You all know that we are on an unsustainable long-run path that will require, for its correction, both more revenue and less spending down the road. But the deficit does not pose a short-run problem. The Treasury is now borrowing huge sums of money at extremely low interest rates. It can borrow more. Today, the jobs deficit is more urgent than the budget deficit.

That said, the days of what I call the “Field of Dreams” strategy–build a bigger GDP, and the jobs will come—should be over. It’s a sensible strategy in many contexts, but it has two serious drawbacks in the present situation. First, it is working very slowly because firms are so reluctant to hire. Second, it is expensive—in the neighborhood of $100,000 of government spending or tax cut for each new job saved or created. America needs more jobs now, and because of the large budget deficit, we need them cheaper.

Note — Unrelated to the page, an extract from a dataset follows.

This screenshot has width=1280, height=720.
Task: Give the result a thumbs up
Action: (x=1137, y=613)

You may recall that Dr. Blinder and Mark Zandi of Moody’s published a spirited defense of the effectiveness of the ARRA (stimulus package) a few weeks back which I and any number of other people dissected at some length.

Dr. Blinder proposes two alternatives to previous policy. The first is a substantially broadened temporary tax credit for new jobs and the second is a direct public employment program for low wage workers, something he reckons can be accomplished for $30,000-$40,000 per job. I’d certainly be interested in how Dr. Blinder would disaggregate the amounts actually paid to the workers from the amounts paid to supervisors and administrators.

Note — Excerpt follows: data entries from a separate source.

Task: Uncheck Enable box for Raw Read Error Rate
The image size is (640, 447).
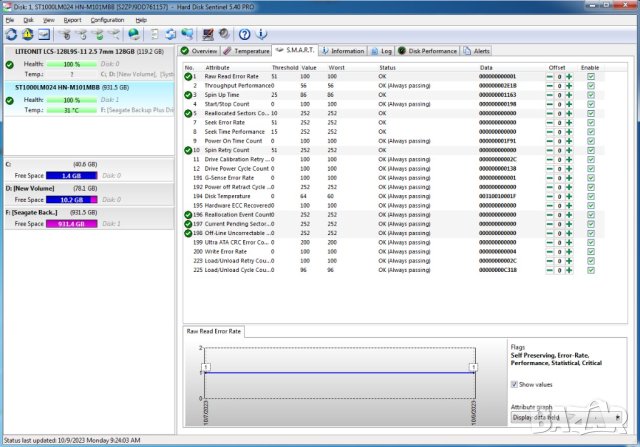Action: [590, 76]
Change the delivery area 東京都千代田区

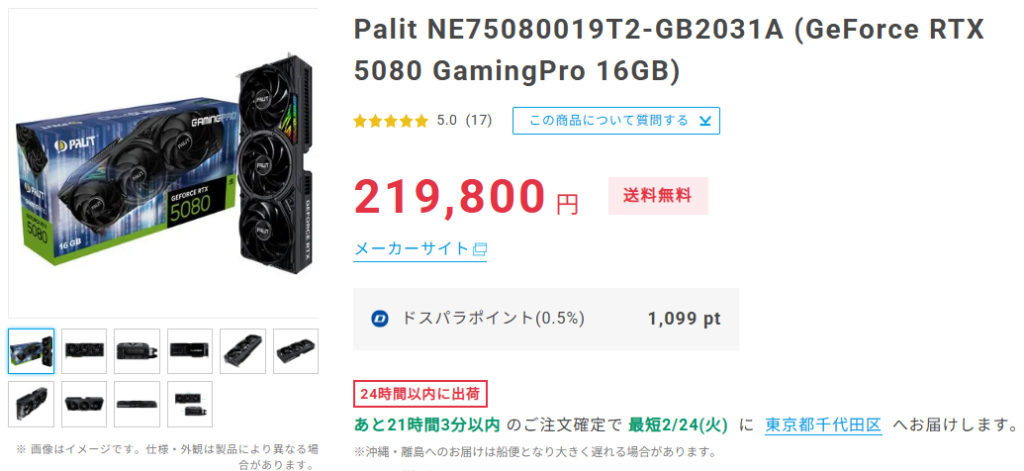point(824,425)
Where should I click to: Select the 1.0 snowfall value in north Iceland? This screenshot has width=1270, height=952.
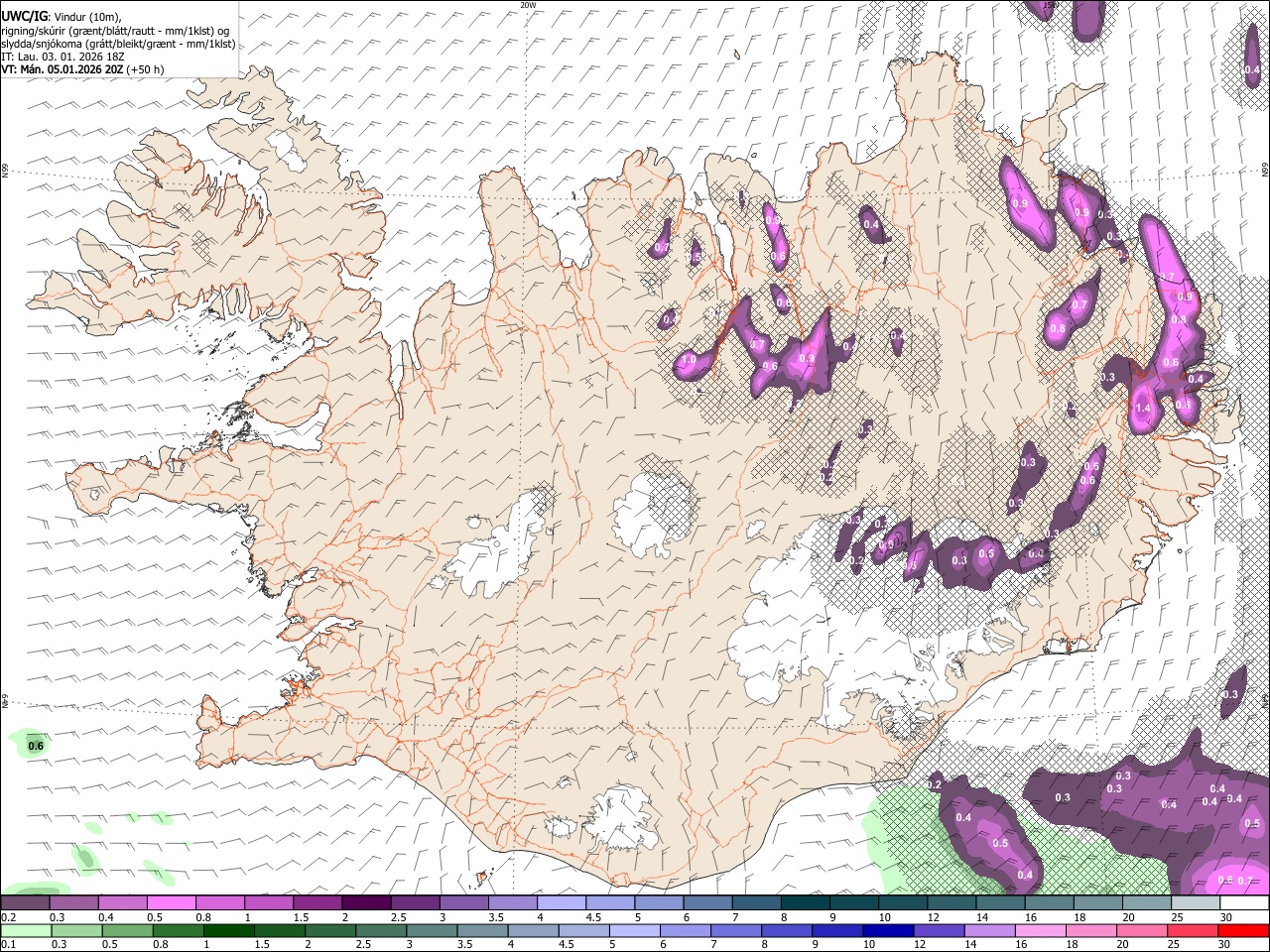click(688, 360)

Let’s do a little back-of-the-envelope calculation. According to the Bureau of Labor Statistics the total number of unemployed people is 14.9 million, the total number of employed is something like 154.4 million, and the unemployment rate is 9.6%. That means that to reduce the unemployment rate to 6% (by getting people back to work rather than by reducing the size of the labor force), we’d need to create jobs for roughly 5 million people. 5 million X $100,000 per job = $500 billion.

I’m skeptical. I think that the cost of previous policy was far, far higher per job created (or saved!)—something closer to $400,000 per job and a vanishingly small proportion of those jobs actually produced anything with permanent residual benefit.

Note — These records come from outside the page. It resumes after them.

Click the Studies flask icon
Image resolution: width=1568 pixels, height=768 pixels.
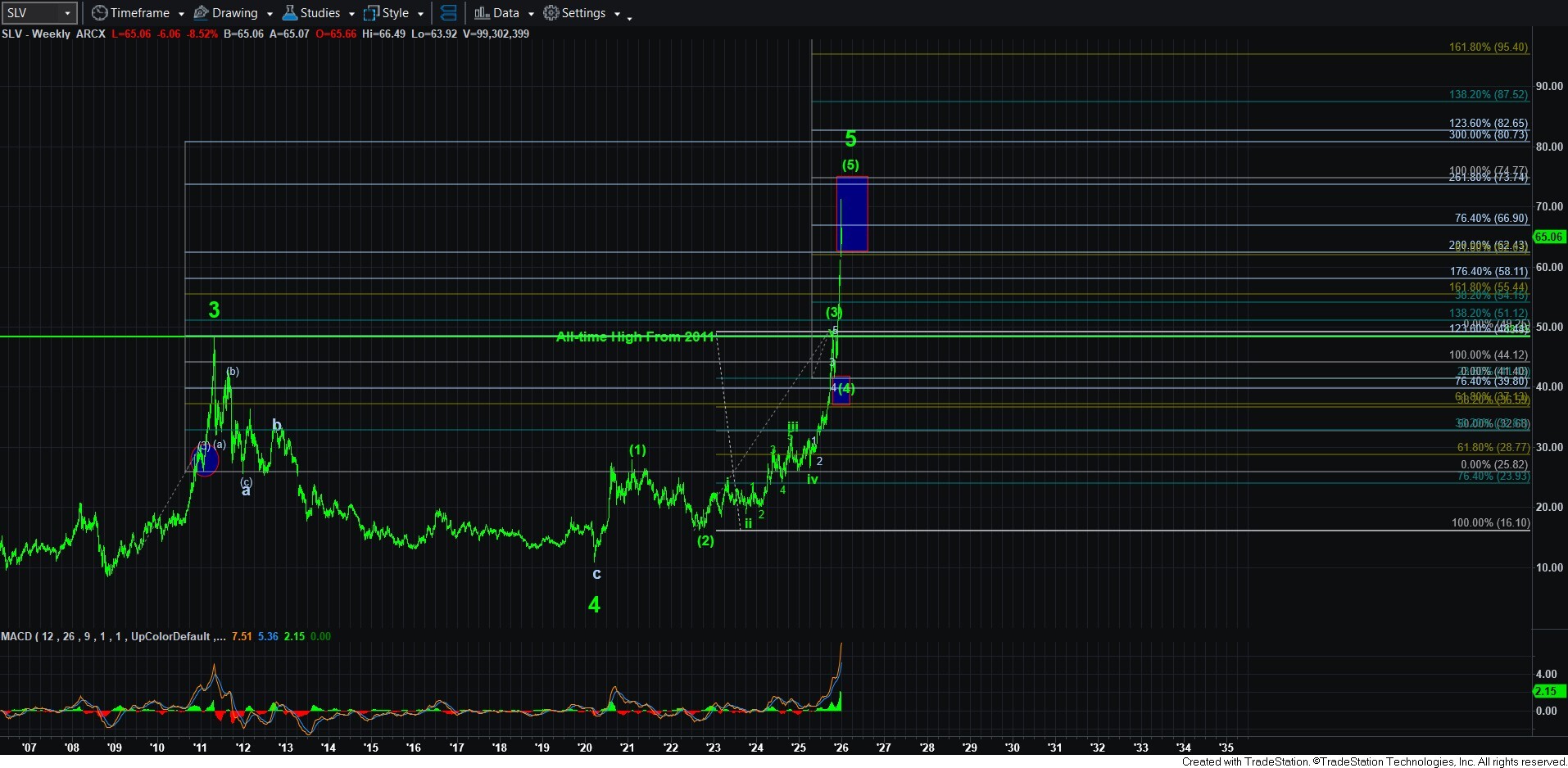click(x=289, y=13)
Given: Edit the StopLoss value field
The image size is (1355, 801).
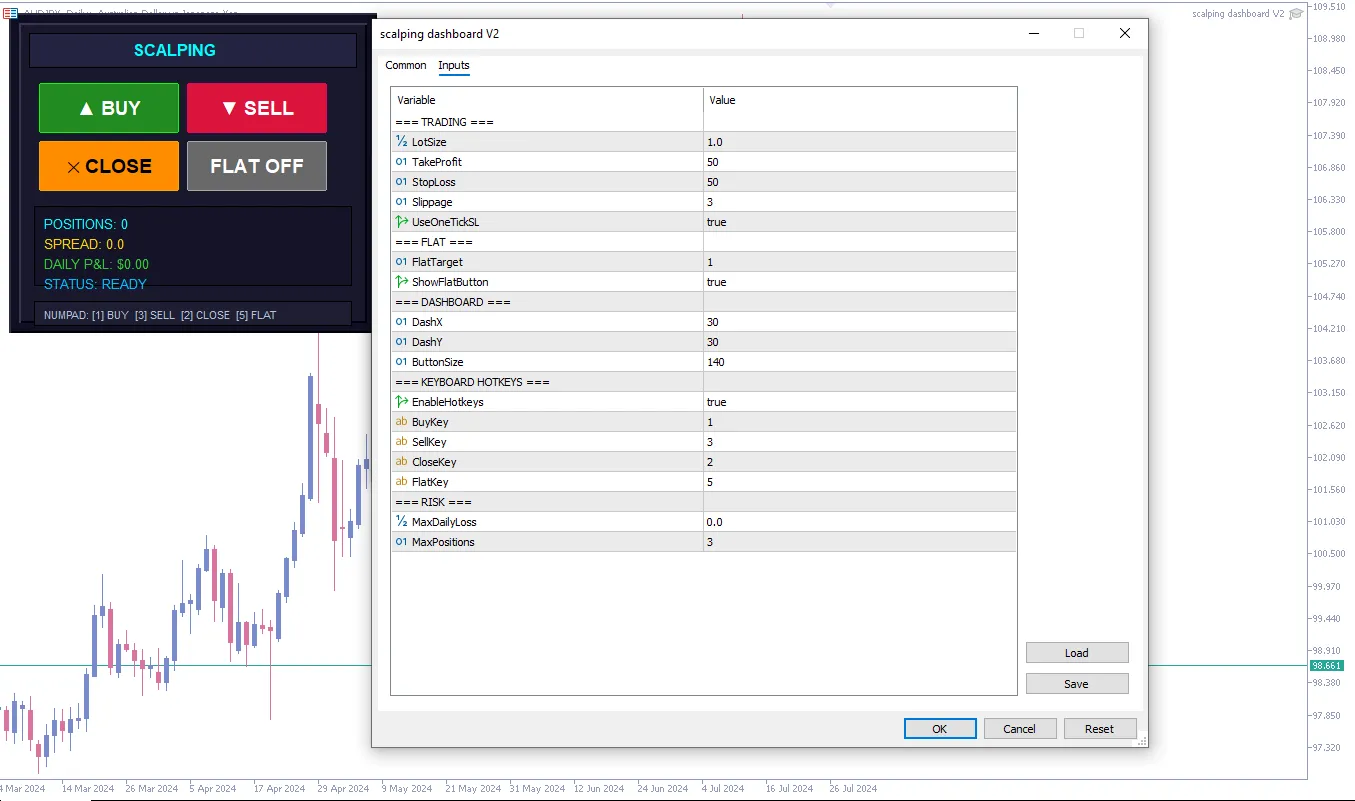Looking at the screenshot, I should tap(859, 182).
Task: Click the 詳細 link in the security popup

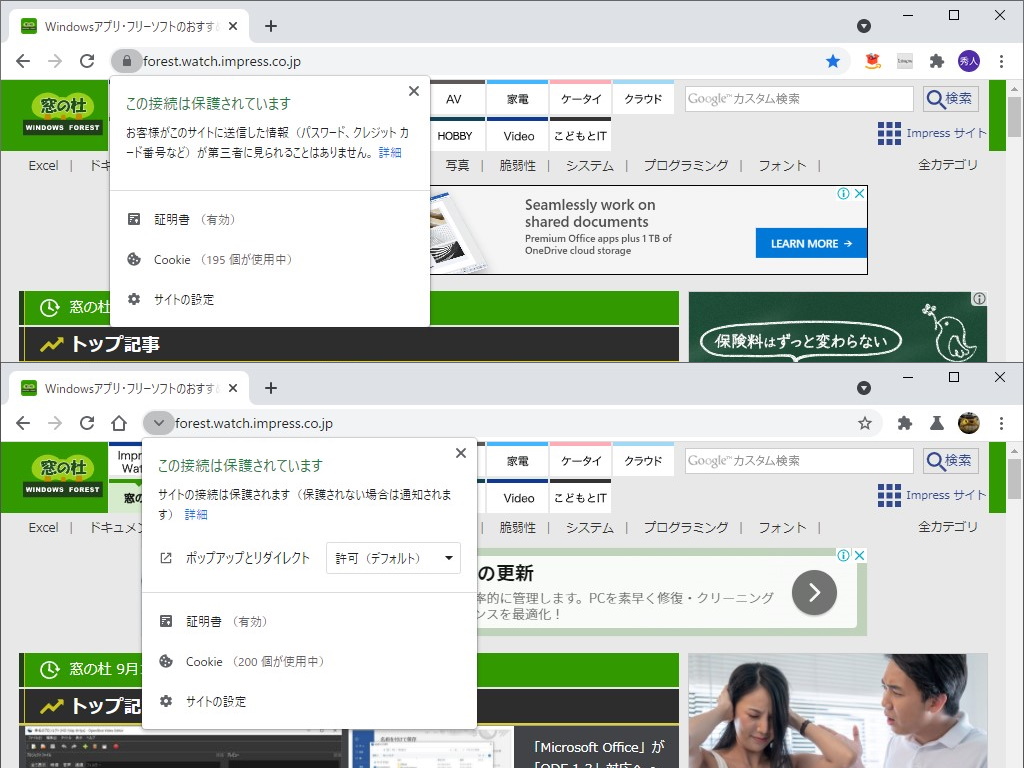Action: coord(391,152)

I agree with John Taylor’s prescription: whatever policy is adopted should be “predictable, permanent and pervasive”. Policy to date has been unpredictable, temporary, and targeted at specific sectors or even specific businesses.

6 comments… add one
  • Andy Link

    Dave,

    Also, your $500 billion is only for one year. We’d likely have to spend somewhere close to that for several years, assuming the $500 billion is even correct which, as you note, isn’t likely.

  • I’ve got to admit that the figure is bugging me. It feels like Blinder may have started off by deciding what number might have been acceptable and then backing the supporting numbers out of it.

  • I’d certainly be interested in how Dr. Blinder would disaggregate the amounts actually paid to the workers from the amounts paid to supervisors and administrators.

    Correct, and that $30,000-40,000 does that include health care or not? And then there is the building to house the bureaucrats that oversee it and so forth. If the $30,000-$40,000 does not include these things adding them back on could easily put is well within spitting range of that $100,000. And as you note, that number is highly dubious to begin with. For only $100,000/year we’d get a bargain.

  • PD Shaw Link

    I certainly agree w/ John Taylor. I don’t think any of these temporary tax cuts or credits for employment will do anything but give free money to companies that were going to hire anyway and give political credit to politicians for something akin to gravity.

    The time to cut payroll taxes was when the companies were laying off.

  • There is an incredibly cheap way to create jobs. Legalize previously illegal activity. Legalize home distilling as we’ve legalized home brewing. A number of people will suddenly be interested in purchasing stills. Legalize jitney service and a number of people will start services in under-served areas.

    What does it cost the treasury to legalize fish pedicures? Nothing, yet people are actually fighting such a benign procedure with legal red tape and scare tactics.

    Any politician could run through their legislative code and find things that had been regulated to death or outright illegalized and reverse course, creating jobs. They would increase employment, increase taxation, and the needs and desires of the people would be better satisfied.

    But you don’t hear much about this approach. It’s very sad.

  • TMLutas,

    Rent seeking is a bad thing. You are right, but politically it is infeasible…don’t you just love that phrase.